- **What to produce**
Could you give the data below again, exactly and completely?

(Beginning of Data listing)

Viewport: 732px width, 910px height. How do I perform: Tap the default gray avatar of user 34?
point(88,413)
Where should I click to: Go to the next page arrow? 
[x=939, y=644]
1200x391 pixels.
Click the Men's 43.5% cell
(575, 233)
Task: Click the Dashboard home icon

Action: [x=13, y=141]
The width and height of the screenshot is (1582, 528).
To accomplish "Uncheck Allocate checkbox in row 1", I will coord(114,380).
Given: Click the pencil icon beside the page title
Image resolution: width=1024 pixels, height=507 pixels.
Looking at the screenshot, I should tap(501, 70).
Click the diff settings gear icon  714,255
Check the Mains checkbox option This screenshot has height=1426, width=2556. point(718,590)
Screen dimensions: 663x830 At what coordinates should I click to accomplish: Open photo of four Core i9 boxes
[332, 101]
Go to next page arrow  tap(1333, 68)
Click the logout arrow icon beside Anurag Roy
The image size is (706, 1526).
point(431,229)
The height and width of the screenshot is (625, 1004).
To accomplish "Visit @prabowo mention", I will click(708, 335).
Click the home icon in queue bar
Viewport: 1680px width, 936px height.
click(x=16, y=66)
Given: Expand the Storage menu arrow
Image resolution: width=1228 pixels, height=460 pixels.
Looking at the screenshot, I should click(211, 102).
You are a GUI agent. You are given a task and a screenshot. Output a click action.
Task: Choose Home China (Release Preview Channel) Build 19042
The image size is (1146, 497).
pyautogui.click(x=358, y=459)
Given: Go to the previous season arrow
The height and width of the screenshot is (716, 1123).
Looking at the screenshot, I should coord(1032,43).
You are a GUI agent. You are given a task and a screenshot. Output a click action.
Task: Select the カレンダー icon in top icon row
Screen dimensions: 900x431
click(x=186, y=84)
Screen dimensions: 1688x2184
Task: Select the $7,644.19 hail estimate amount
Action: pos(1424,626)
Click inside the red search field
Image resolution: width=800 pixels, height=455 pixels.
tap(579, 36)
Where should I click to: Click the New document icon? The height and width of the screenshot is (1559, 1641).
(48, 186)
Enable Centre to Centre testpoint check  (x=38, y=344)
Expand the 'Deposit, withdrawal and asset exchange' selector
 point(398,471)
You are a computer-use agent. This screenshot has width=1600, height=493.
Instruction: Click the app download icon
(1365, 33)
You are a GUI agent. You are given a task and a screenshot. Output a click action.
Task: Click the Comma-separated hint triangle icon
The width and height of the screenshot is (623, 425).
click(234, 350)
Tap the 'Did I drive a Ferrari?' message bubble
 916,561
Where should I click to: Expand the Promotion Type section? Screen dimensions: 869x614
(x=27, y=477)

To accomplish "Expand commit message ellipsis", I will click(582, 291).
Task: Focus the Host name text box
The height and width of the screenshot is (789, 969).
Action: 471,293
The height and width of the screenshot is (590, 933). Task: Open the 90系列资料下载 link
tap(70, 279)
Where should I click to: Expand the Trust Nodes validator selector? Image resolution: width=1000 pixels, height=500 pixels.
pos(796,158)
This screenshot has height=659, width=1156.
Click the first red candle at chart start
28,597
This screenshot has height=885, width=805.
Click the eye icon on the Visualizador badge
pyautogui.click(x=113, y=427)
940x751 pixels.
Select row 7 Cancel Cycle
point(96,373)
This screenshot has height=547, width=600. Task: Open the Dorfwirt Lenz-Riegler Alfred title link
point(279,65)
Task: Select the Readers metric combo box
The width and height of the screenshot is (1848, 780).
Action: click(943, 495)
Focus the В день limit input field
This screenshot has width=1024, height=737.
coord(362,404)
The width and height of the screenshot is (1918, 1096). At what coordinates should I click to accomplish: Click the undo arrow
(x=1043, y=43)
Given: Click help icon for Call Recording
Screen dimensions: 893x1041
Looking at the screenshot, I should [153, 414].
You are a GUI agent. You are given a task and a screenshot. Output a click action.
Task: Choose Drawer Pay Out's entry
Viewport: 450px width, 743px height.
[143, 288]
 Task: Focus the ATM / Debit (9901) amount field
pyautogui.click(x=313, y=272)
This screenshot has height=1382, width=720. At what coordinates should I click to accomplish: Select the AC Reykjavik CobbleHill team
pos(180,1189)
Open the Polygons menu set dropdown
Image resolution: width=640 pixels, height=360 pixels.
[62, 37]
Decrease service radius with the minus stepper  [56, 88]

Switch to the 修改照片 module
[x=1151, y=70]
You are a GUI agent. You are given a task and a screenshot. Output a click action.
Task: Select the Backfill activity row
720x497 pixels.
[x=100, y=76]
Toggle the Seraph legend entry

(End of Data listing)

- **Problem solution**
Viewport: 732px width, 910px height. How do I perform: Tap the default gray avatar of user 34?
point(88,413)
Where should I click to: Go to the next page arrow? 
[x=939, y=644]
1200x391 pixels.
Click the Men's 43.5% cell
(575, 233)
Task: Click the Dashboard home icon

Action: [x=13, y=141]
The width and height of the screenshot is (1582, 528).
To accomplish "Uncheck Allocate checkbox in row 1", I will coord(114,380).
Given: Click the pencil icon beside the page title
Image resolution: width=1024 pixels, height=507 pixels.
Looking at the screenshot, I should tap(501, 70).
Click the diff settings gear icon  714,255
Check the Mains checkbox option This screenshot has height=1426, width=2556. point(718,590)
Screen dimensions: 663x830 At what coordinates should I click to accomplish: Open photo of four Core i9 boxes
[332, 101]
Go to next page arrow  tap(1333, 68)
Click the logout arrow icon beside Anurag Roy
The image size is (706, 1526).
point(431,229)
The height and width of the screenshot is (625, 1004).
To accomplish "Visit @prabowo mention", I will click(708, 335).
Click the home icon in queue bar
Viewport: 1680px width, 936px height.
click(x=16, y=66)
Given: Expand the Storage menu arrow
Image resolution: width=1228 pixels, height=460 pixels.
Looking at the screenshot, I should click(211, 102).
You are a GUI agent. You are given a task and a screenshot. Output a click action.
Task: Choose Home China (Release Preview Channel) Build 19042
The image size is (1146, 497).
pyautogui.click(x=358, y=459)
Given: Go to the previous season arrow
The height and width of the screenshot is (716, 1123).
Looking at the screenshot, I should coord(1032,43).
You are a GUI agent. You are given a task and a screenshot. Output a click action.
Task: Select the カレンダー icon in top icon row
Screen dimensions: 900x431
click(x=186, y=84)
Screen dimensions: 1688x2184
Task: Select the $7,644.19 hail estimate amount
Action: pos(1424,626)
Click inside the red search field
Image resolution: width=800 pixels, height=455 pixels.
tap(579, 36)
Where should I click to: Click the New document icon? The height and width of the screenshot is (1559, 1641).
(48, 186)
Enable Centre to Centre testpoint check  (x=38, y=344)
Expand the 'Deposit, withdrawal and asset exchange' selector
 point(398,471)
You are a computer-use agent. This screenshot has width=1600, height=493.
Instruction: Click the app download icon
(1365, 33)
You are a GUI agent. You are given a task and a screenshot. Output a click action.
Task: Click the Comma-separated hint triangle icon
The width and height of the screenshot is (623, 425).
click(234, 350)
Tap the 'Did I drive a Ferrari?' message bubble
 916,561
Where should I click to: Expand the Promotion Type section? Screen dimensions: 869x614
(x=27, y=477)

To accomplish "Expand commit message ellipsis", I will click(582, 291).
Task: Focus the Host name text box
The height and width of the screenshot is (789, 969).
Action: 471,293
The height and width of the screenshot is (590, 933). Task: Open the 90系列资料下载 link
tap(70, 279)
Where should I click to: Expand the Trust Nodes validator selector? Image resolution: width=1000 pixels, height=500 pixels.
pos(796,158)
This screenshot has height=659, width=1156.
Click the first red candle at chart start
28,597
This screenshot has height=885, width=805.
Click the eye icon on the Visualizador badge
pyautogui.click(x=113, y=427)
940x751 pixels.
Select row 7 Cancel Cycle
point(96,373)
This screenshot has height=547, width=600. Task: Open the Dorfwirt Lenz-Riegler Alfred title link
point(279,65)
Task: Select the Readers metric combo box
The width and height of the screenshot is (1848, 780).
Action: click(943, 495)
Focus the В день limit input field
This screenshot has width=1024, height=737.
coord(362,404)
The width and height of the screenshot is (1918, 1096). At what coordinates should I click to accomplish: Click the undo arrow
(x=1043, y=43)
Given: Click help icon for Call Recording
Screen dimensions: 893x1041
Looking at the screenshot, I should [153, 414].
You are a GUI agent. You are given a task and a screenshot. Output a click action.
Task: Choose Drawer Pay Out's entry
Viewport: 450px width, 743px height.
[143, 288]
 Task: Focus the ATM / Debit (9901) amount field
pyautogui.click(x=313, y=272)
This screenshot has height=1382, width=720. At what coordinates should I click to accomplish: Select the AC Reykjavik CobbleHill team
pos(180,1189)
Open the Polygons menu set dropdown
Image resolution: width=640 pixels, height=360 pixels.
[62, 37]
Decrease service radius with the minus stepper  [56, 88]

Switch to the 修改照片 module
[x=1151, y=70]
You are a GUI agent. You are given a task and a screenshot. Output a click action.
Task: Select the Backfill activity row
720x497 pixels.
[x=100, y=76]
Toggle the Seraph legend entry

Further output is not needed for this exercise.